How can I fix it ( make the regex match nothing since the last string does not follow the same structure as the others) ?
Upvotes: 1
Views: 74
Reputation: 7948
here is one more pattern
example\.(?:2015\.)?\K(\d+)
or to your specific amount of digits
example\.(?:2015\.)?\K(\d{3,4})
Upvotes: 0
Reputation: 75242
Looks like you need a possessive quantifier:
/example\.(2015\.)?+([0-9]{3,4})\./
The 2015.
is still optional, but once the regex has matched it, it won't give it up, even if that causes the match to fail. I'm assuming the substring you're trying to capture with ([0-9]{3,4})
can never have the value 2015
. That is, you won't need to match something like this:
example.2015.somethingelse
If that's not the case, it's going to be much more complicated.
Upvotes: 0
Reputation: 3093
Your regex is this:
/example\.(2015\.|)([0-9]{3,4})\./
That says
When you have the string example.2015.A01.somethingelse
it matches the "example.2015."
but then, as you said, the "A"
messes it up so it backtracks and matches just "example."
(remember the "OR" allowed for nothing to be matched).

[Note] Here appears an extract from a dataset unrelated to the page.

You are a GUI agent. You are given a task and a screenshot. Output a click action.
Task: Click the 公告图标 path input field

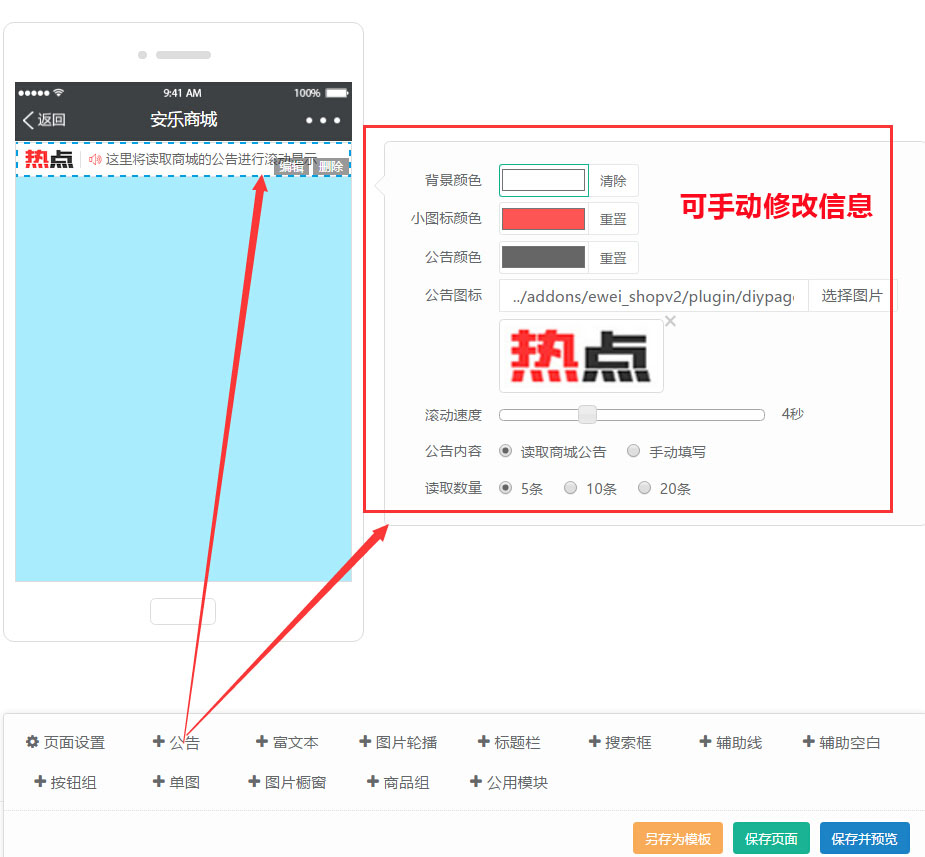coord(653,296)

So it matches "example."
followed by NOTHING followed by 3 or 4 numeric digits -- since "2015"
is 4 numeric digits it comfortably matches "example.2015"
.
It's hard to tell from your description, but I think you've just got a mis-placed vertical bar:
/example\.(2015\.)|([0-9]{3,4})\./
That should match EITHER "example.2015." OR numbers like 123 -- but "2015" is still 4 numeric digits in a row, so it will still match. I don't have a clear enough idea of the pattern to figure out how that could be avoided.
Upvotes: 1
Reputation: 5821
In your regex, you use the following:
(2015\.|)
This allows the regex to match either 2015.
or the empty string (zero characters).
When the regex example\.(2015\.|)([0-9]{3,4})\.
is applied to the following example:
example.2015.A01.somethingelse
it will to match the literal characters example
, and then the empty string with (2015\.|)
and then uses ([0-9]{3,4})\.
to match the string 2015
, which is 4 numerical characters. Thus your expression matches the following:
example.2015.
Upvotes: 0